Copy the data below verbatim, every line from first to last.
(begin)
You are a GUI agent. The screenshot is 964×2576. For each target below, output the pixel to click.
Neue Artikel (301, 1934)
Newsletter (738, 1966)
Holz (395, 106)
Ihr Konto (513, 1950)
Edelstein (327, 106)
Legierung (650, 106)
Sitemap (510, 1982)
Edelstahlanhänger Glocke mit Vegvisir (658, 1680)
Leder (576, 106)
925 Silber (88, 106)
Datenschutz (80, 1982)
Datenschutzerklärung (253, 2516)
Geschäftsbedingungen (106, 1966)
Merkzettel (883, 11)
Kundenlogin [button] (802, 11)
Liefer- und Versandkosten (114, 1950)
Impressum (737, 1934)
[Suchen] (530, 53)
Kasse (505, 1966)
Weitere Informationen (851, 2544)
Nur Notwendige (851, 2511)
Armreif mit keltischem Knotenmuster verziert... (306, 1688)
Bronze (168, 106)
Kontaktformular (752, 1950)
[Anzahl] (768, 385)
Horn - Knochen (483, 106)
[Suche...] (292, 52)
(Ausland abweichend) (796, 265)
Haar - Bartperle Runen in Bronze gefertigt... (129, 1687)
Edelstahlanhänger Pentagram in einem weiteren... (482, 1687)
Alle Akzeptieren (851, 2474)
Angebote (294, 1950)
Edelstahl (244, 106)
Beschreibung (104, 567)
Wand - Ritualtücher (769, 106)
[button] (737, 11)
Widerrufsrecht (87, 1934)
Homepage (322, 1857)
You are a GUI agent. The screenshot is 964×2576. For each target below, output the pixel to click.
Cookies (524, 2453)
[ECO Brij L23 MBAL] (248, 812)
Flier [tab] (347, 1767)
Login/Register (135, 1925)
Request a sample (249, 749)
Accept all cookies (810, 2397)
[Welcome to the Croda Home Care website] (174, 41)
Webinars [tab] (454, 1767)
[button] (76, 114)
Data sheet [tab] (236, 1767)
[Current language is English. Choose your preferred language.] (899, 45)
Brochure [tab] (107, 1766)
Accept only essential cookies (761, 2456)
(end)
- [Result of the exercise]:
You are a GUI agent. The screenshot is 964×2576. For each target below, output the pixel to click.
Neue Artikel (301, 1934)
Newsletter (738, 1966)
Holz (395, 106)
Ihr Konto (513, 1950)
Edelstein (327, 106)
Legierung (650, 106)
Sitemap (510, 1982)
Edelstahlanhänger Glocke mit Vegvisir (658, 1680)
Leder (576, 106)
925 Silber (88, 106)
Datenschutz (80, 1982)
Datenschutzerklärung (253, 2516)
Geschäftsbedingungen (106, 1966)
Merkzettel (883, 11)
Kundenlogin [button] (802, 11)
Liefer- und Versandkosten (114, 1950)
Impressum (737, 1934)
[Suchen] (530, 53)
Kasse (505, 1966)
Weitere Informationen (851, 2544)
Nur Notwendige (851, 2511)
Armreif mit keltischem Knotenmuster verziert... (306, 1688)
Bronze (168, 106)
Kontaktformular (752, 1950)
[Anzahl] (768, 385)
Horn - Knochen (483, 106)
[Suche...] (292, 52)
(Ausland abweichend) (796, 265)
Haar - Bartperle Runen in Bronze gefertigt... (129, 1687)
Edelstahlanhänger Pentagram in einem weiteren... (482, 1687)
Alle Akzeptieren (851, 2474)
Angebote (294, 1950)
Edelstahl (244, 106)
Beschreibung (104, 567)
Wand - Ritualtücher (769, 106)
[button] (737, 11)
Widerrufsrecht (87, 1934)
Homepage (322, 1857)
You are a GUI agent. The screenshot is 964×2576. For each target below, output the pixel to click.
Cookies (524, 2453)
[ECO Brij L23 MBAL] (248, 812)
Flier [tab] (347, 1767)
Login/Register (135, 1925)
Request a sample (249, 749)
Accept all cookies (810, 2397)
[Welcome to the Croda Home Care website] (174, 41)
Webinars [tab] (454, 1767)
[button] (76, 114)
Data sheet [tab] (236, 1767)
[Current language is English. Choose your preferred language.] (899, 45)
Brochure [tab] (107, 1766)
Accept only essential cookies (761, 2456)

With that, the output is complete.